I opened my eyes when I heard Nanna's voice. I rolled over to look at the clock and the back of my head throbbed. The pain brought back the memory of Ratboy pulling my hair last night. I rubbed my head and tried to look at the clock again. There was Robert's picture on my nightstand. I had drifted off to sleep before I put it back. I grabbed the picture and jumped up. For two years, I had kept my promise to Daddy not to mention Robert to Mother, and I didn't aim to break that promise now.

I hurried over and pulled open my sock drawer. Before tucking the picture back in the envelope underneath, I took one more look at my brother. I rubbed my finger over his face and said, “If the same blood that runs in your veins runs in mine, how can I let a little thing like a no-account bully scare me?”

That thought got me dressed and ready to meet Ratboy face-to-face.

4

“I'm sure our new neighbors are busy enough without having to entertain on their second day here.” Mother was still in her bathrobe.

“It's a friendly gesture, Evelyn. It's just what you do when you have new neighbors,” Nanna said.

“Well, I plan to spend the morning writing an article about the Free Show while it's still fresh in my mind.” Mother sat down with her legal pad and pencil. Nanna's orders didn't carry the same weight with Mother that they did me.

Nanna just said, “Suit yourself,” and let it go. I wished she'd say “Suit yourself” to me just once in my life, especially today. Instead, by nine o'clock she had me standing on the Merrills' front porch, with a scrubbed face and holding the applesauce cake.

“Yes?” Mrs. Merrill answered the knock.

Nanna said, “How do! I'm Lydia Baldwin and I live next door, but please call me Nanna—everyone does.”

“Oh … hello!”

“What's all that racket?” a deep voice bellowed from inside the house.

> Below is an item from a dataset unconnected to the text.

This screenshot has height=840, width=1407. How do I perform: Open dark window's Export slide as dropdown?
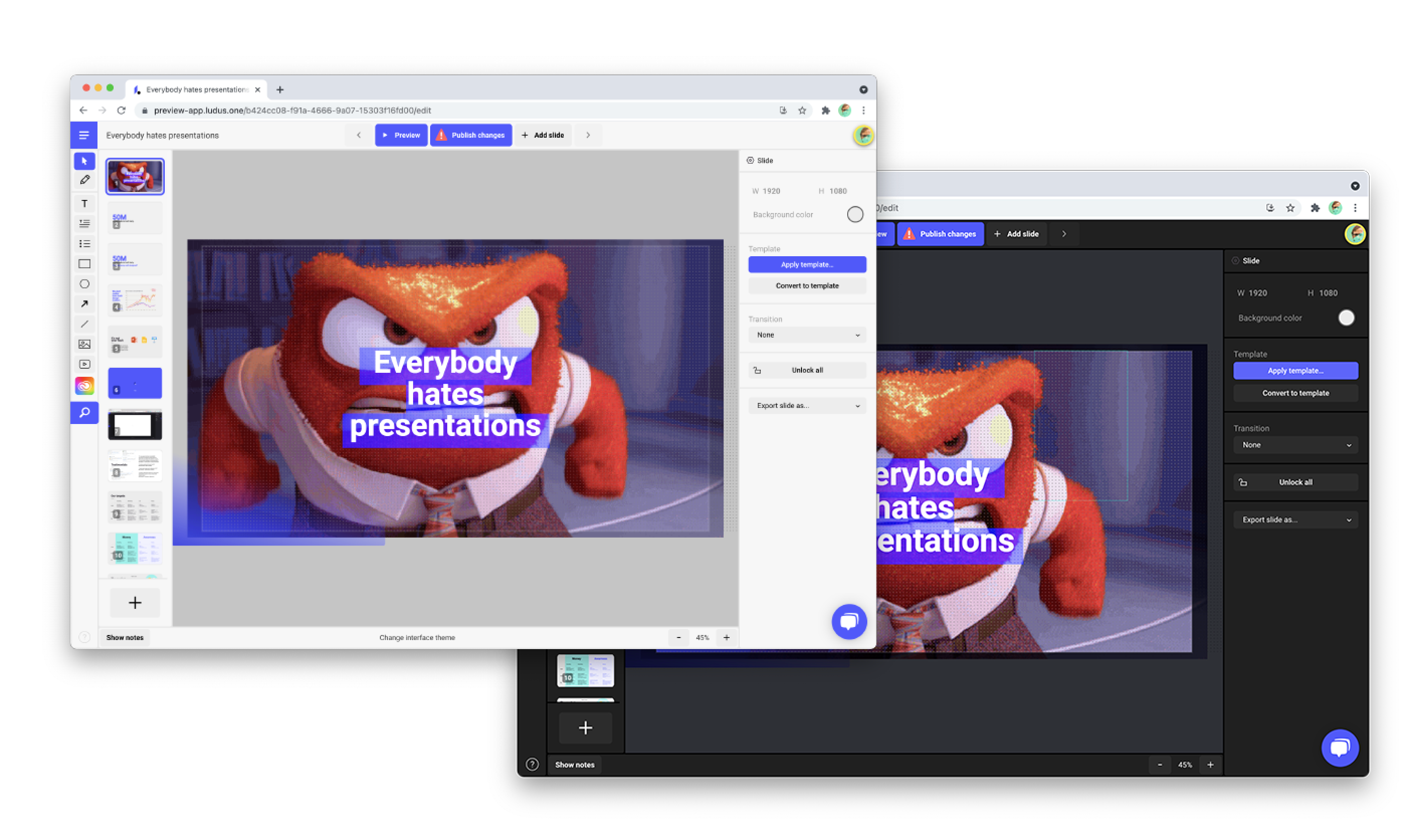[1295, 519]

Mrs. Merrill's face turned beet red and instead of inviting us in, she slid out onto the porch and quickly closed the screen door behind her. I didn't know where those people were from, but not inviting a person into your home was a downright insult in Maywood. Nanna pretended not to notice and kept on talking.

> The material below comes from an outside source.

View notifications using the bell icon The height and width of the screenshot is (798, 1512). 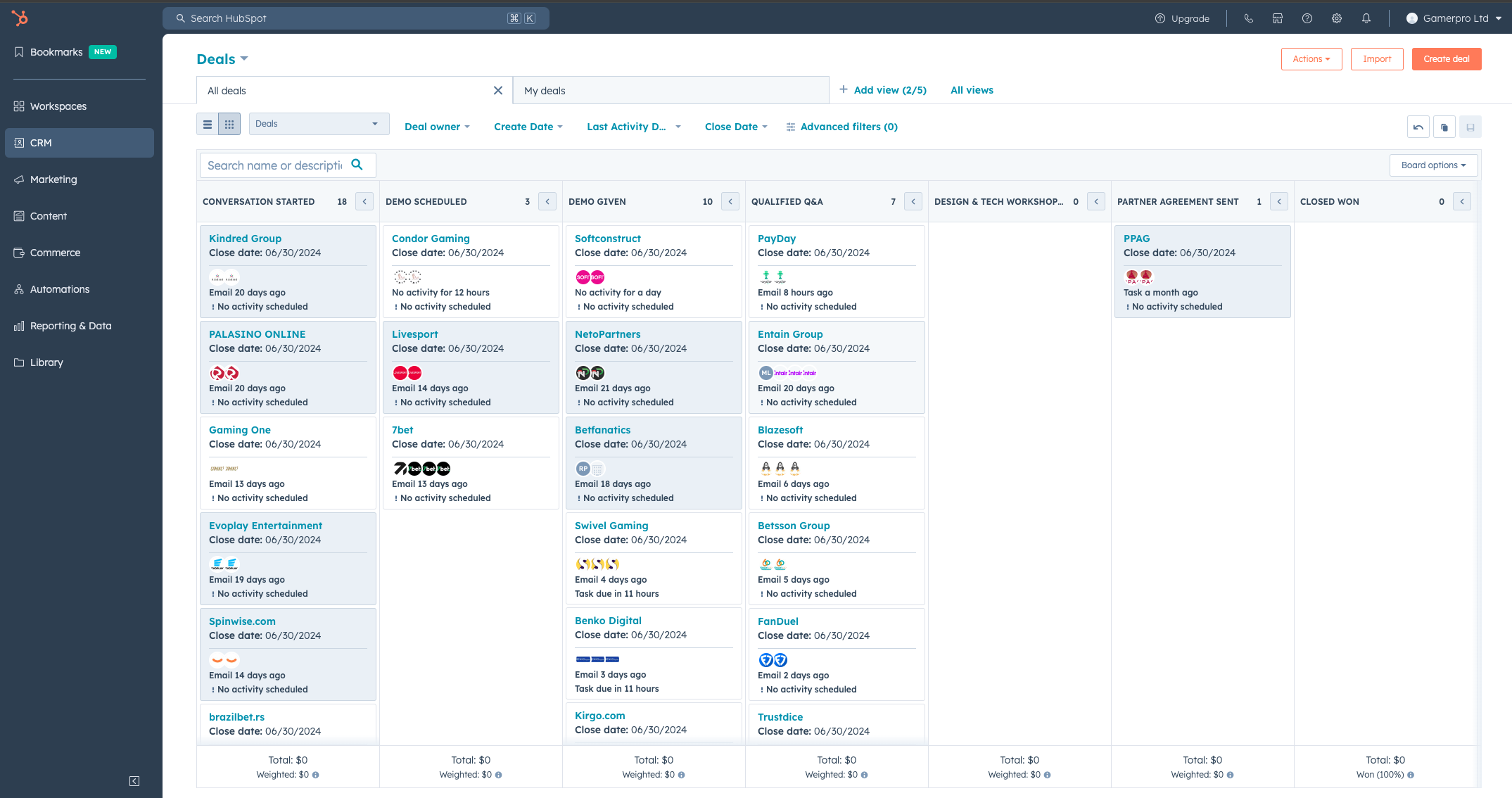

“This is my niece, Lydia Carson—my namesake.” Nanna threw that in whenever she could. “And we just wanted to welcome you to our little town by bringing this cake over.”

“Oh, gracious! Thank you so much!” For someone who hadn't seemed all that friendly, Mrs. Merrill sure was tickled by that cake.

“Boys! Beth! Come here, please.”

The moment I'd been dreading came when Ratboy showed up with a taller boy and a little girl.

Mrs. Merrill said, “I'm Carolyn Merrill.” She put her hands on the little girl's shoulders and said, “And this is Elizabeth. We call her Beth.” She pointed to the boys and said, “This is Elliot and his brother, Willis.”

So Ratboy's name was Willis. I kept my eyes on Elliot, the older boy, but I was tuned into Ratboy more than if I'd looked straight at him.

“Hi, Elliot,” I said.

His mouth turned up on one side in a half smile and he said, “Hi.”

Then I turned to Willis. He just looked right back at me. No way was I going to be friendly to that maniac.

Nanna nudged me forward. “Aren't you going to say hello?”

If I acted nasty or said what was really on my mind, Nanna would drag me home by my ear. I finally just nodded. A nod would be easy to take back if need be, but a “Hello” was something altogether different. Ratboy nodded back.

“Elliot, would you bring out the kitchen chairs,” Mrs. Merrill said in a low voice. Then she stood there beaming at us, as if not inviting people into your home was the most normal thing in the world. The oldest boy, Elliot, quietly took the cake inside and brought out two kitchen chairs.